* DIRECTION *
Copy the records below word for word, but leave out the pictures.

* MATERIAL PROVIDED *
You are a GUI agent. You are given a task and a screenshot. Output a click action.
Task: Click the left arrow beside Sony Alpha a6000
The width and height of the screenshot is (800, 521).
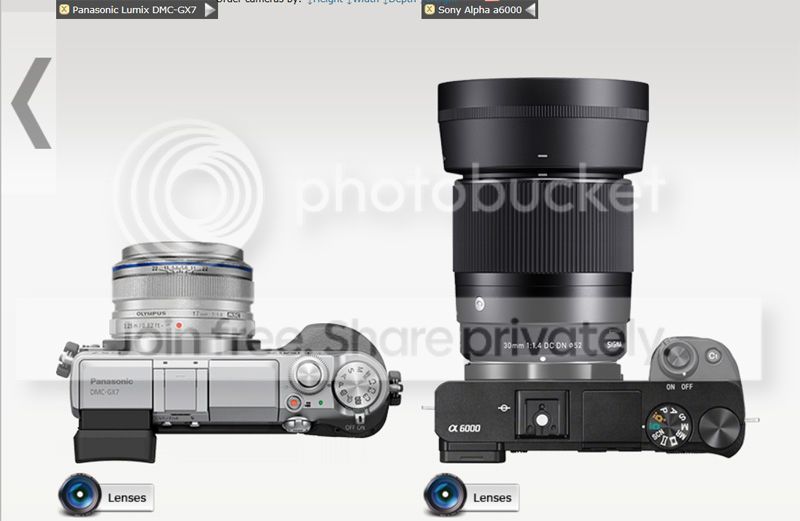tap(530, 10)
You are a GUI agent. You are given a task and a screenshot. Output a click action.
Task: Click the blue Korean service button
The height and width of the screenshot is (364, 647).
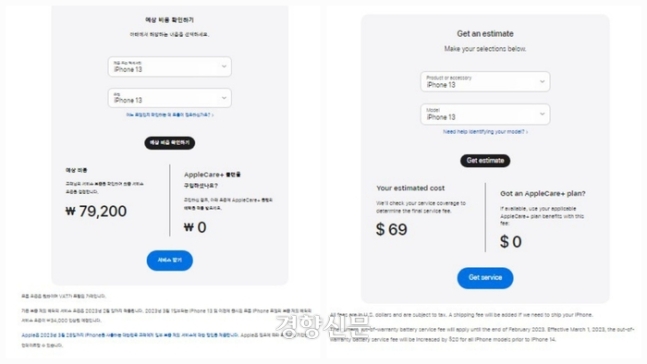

* PROBLEM SOLUTION *
You are a GUI agent. You are given a task and a screenshot. Output a click action.
Task: Click the left arrow beside Sony Alpha a6000
The width and height of the screenshot is (800, 521).
tap(530, 10)
You are a GUI agent. You are given a task and a screenshot. Output a click action.
Task: Click the blue Korean service button
The height and width of the screenshot is (364, 647).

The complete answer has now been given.